# Information supplied
*****

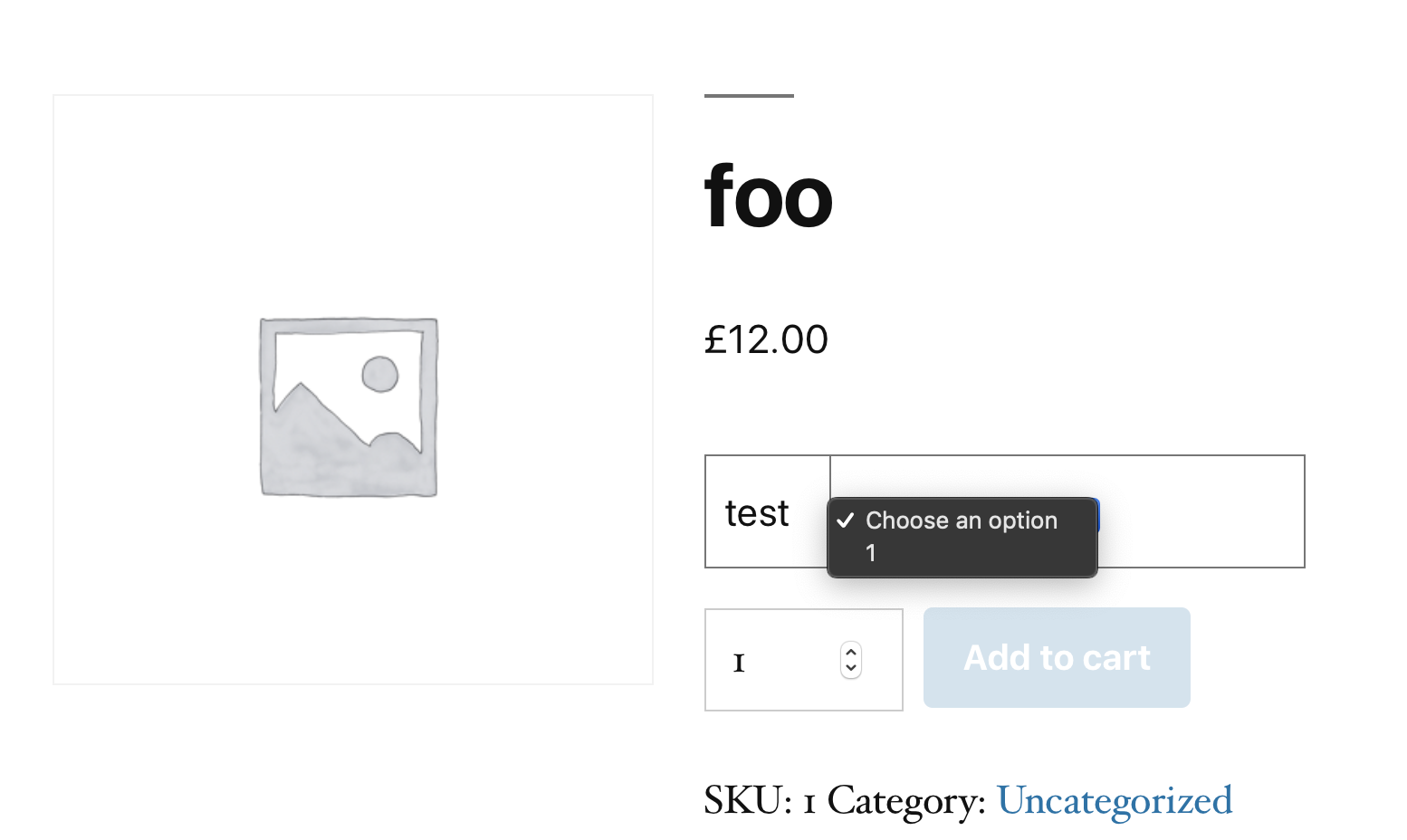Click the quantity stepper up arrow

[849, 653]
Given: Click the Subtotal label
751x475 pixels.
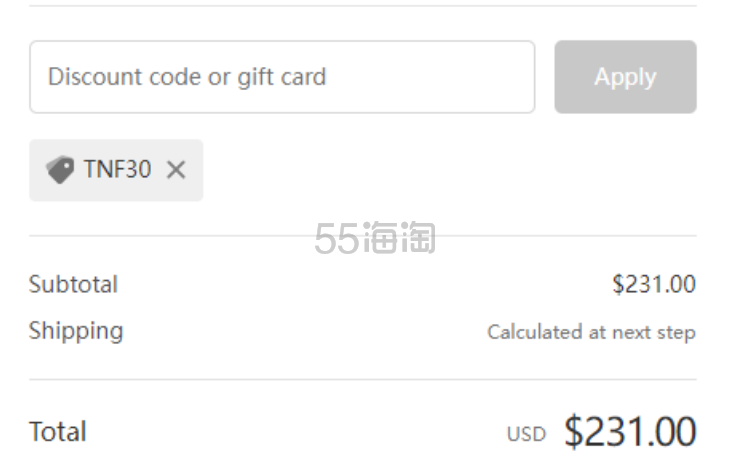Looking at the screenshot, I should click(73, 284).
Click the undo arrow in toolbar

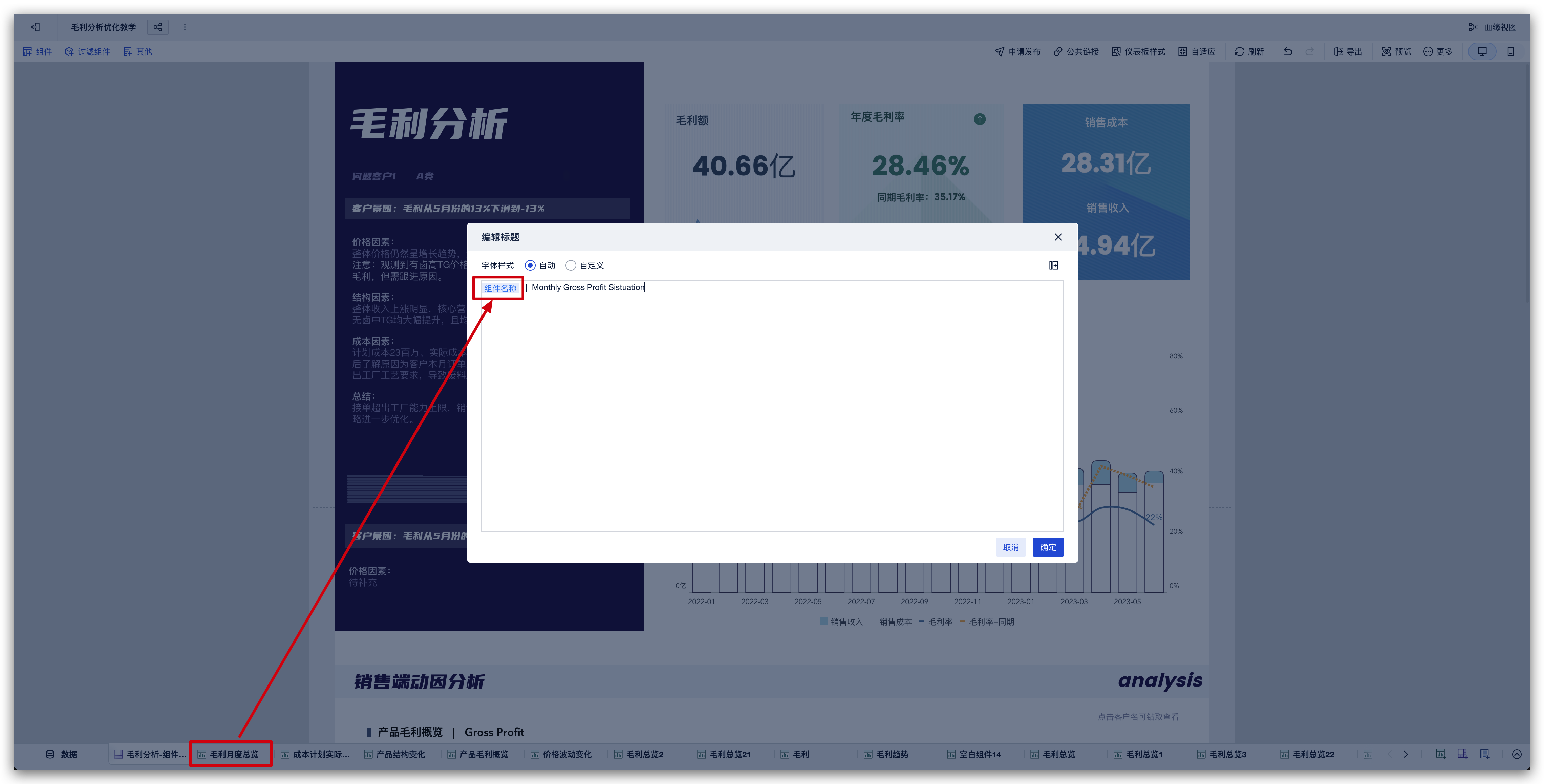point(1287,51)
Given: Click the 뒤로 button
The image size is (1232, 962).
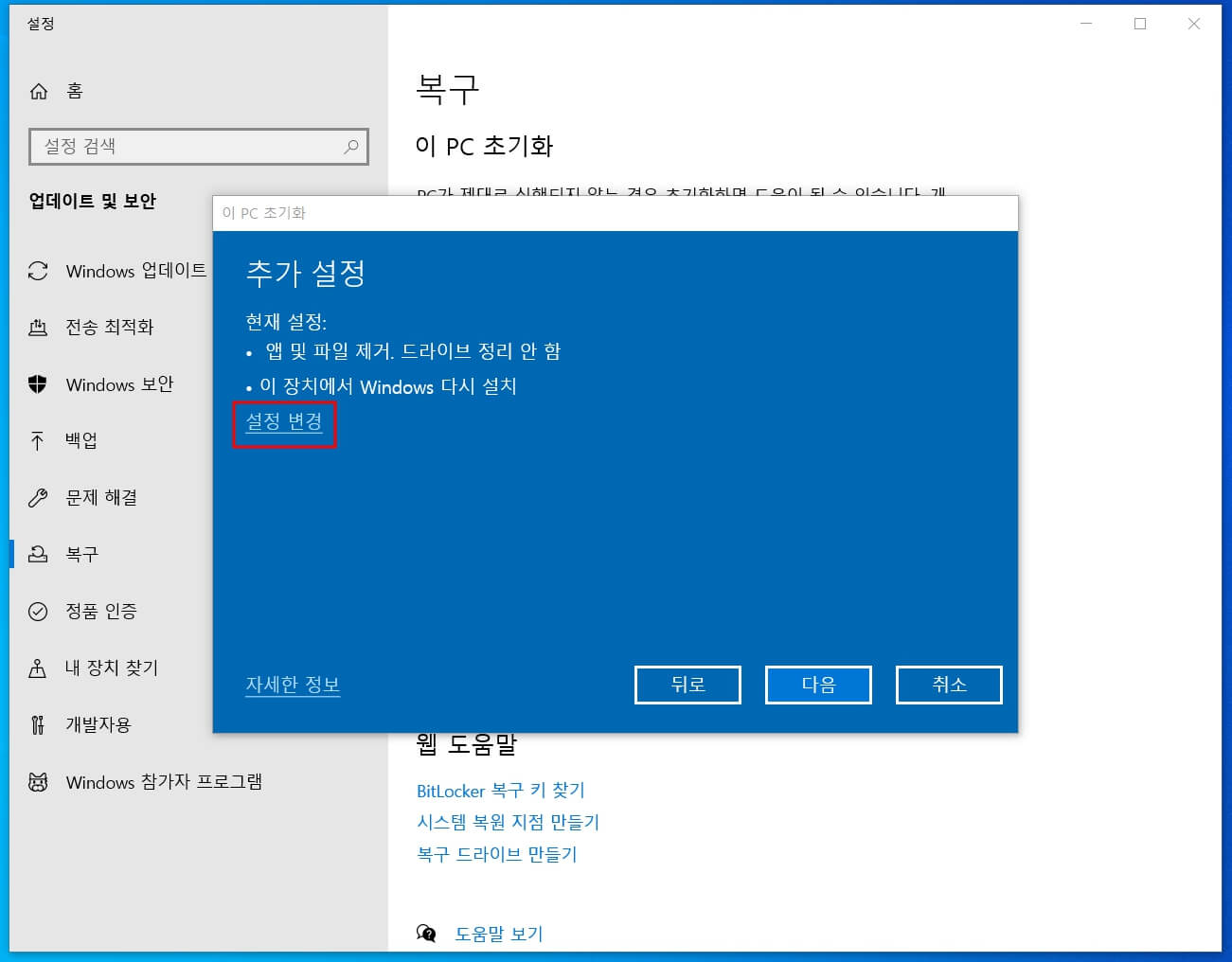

*****

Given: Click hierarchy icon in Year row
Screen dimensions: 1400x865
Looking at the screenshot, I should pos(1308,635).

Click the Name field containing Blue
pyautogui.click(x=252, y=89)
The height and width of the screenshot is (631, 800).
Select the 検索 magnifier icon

*****

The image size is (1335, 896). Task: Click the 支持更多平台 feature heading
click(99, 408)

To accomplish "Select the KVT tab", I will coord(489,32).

*****

# Stated task
Format the part of the entries that opens with the line containing "Click the quantity stepper up arrow" and closes with the line containing "The image size is (1232, 962)." as a Markdown table with the columns Row and Line. Skip blank lines and leave the pictures out.

# Correct result
| Row | Line |
|---|---|
| 1 | Click the quantity stepper up arrow |
| 2 | [849, 653] |
| 3 | Given: Click the Subtotal label |
| 4 | 751x475 pixels. |
| 5 | Looking at the screenshot, I should click(73, 284). |
| 6 | Click the undo arrow in toolbar |
| 7 | point(1287,51) |
| 8 | Given: Click the 뒤로 button |
| 9 | The image size is (1232, 962). |